Work request = Please reproduce the lines from the one containing "Click the GA1.2.1368576646.1596648643" through the end of the data below exactly as they stand, and omit all pictures.

Data shown =
------------
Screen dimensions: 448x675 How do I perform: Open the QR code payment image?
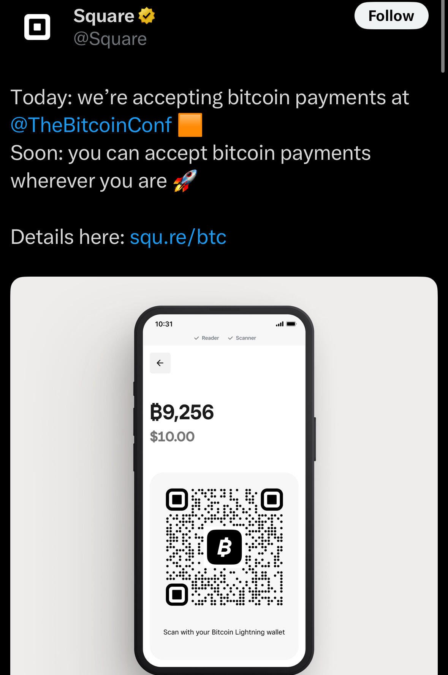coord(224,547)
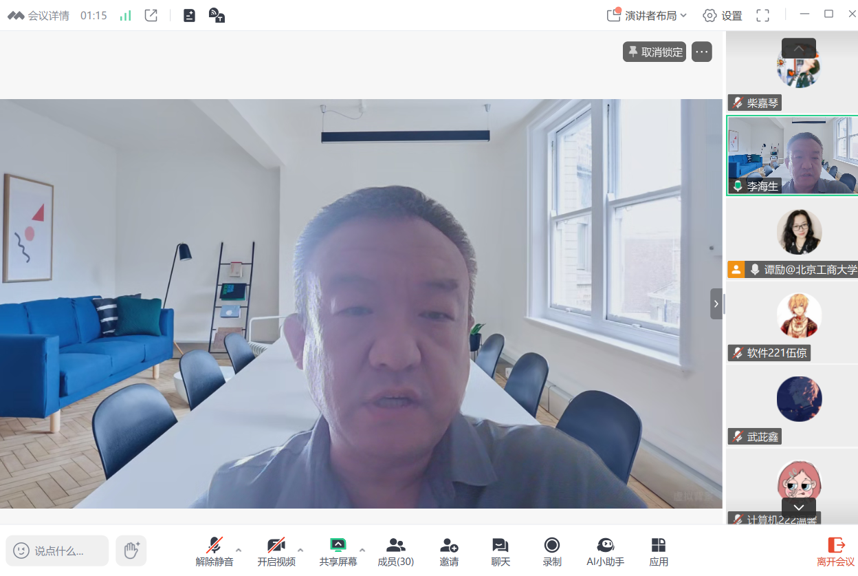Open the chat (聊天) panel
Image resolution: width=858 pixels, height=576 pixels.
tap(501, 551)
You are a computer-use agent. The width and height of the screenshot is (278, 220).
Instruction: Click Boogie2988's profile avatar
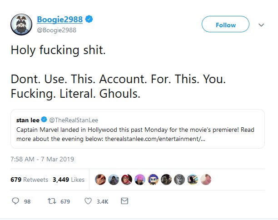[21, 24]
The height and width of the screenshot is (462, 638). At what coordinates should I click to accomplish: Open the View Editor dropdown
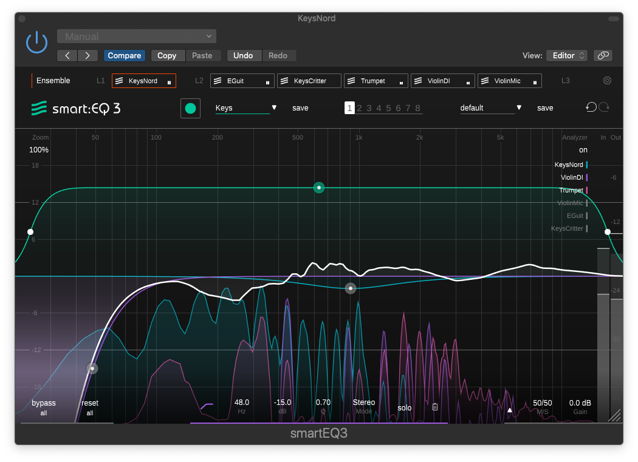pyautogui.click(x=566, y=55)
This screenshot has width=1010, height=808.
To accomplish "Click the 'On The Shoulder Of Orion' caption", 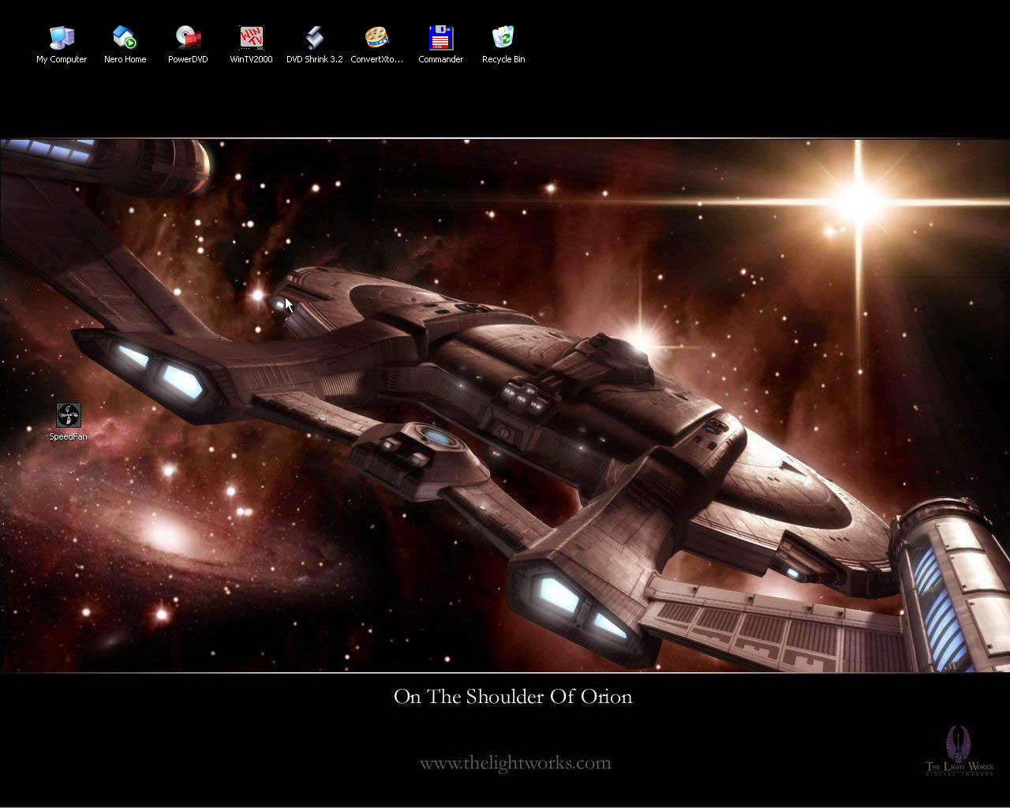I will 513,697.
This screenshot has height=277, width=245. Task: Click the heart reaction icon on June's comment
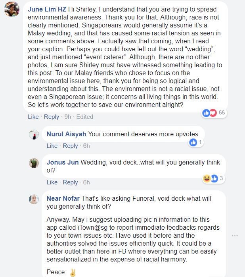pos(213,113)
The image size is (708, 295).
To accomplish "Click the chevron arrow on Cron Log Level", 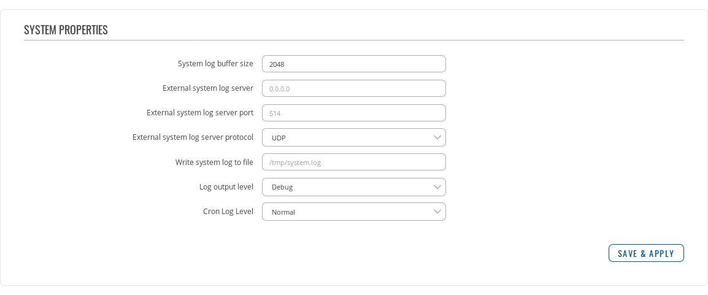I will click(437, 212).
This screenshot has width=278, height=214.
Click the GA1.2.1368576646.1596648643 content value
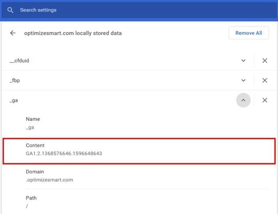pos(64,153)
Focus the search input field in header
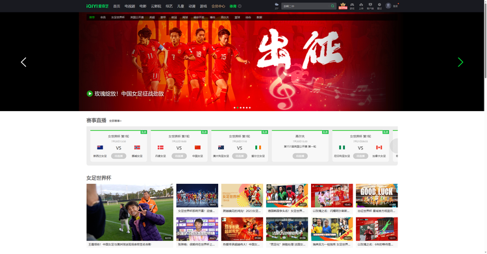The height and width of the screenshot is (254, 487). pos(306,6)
------------
Answer to the problem =
Click the GA1.2.1368576646.1596648643 content value
pos(64,153)
Focus the search input field in header
The height and width of the screenshot is (254, 487). pos(306,6)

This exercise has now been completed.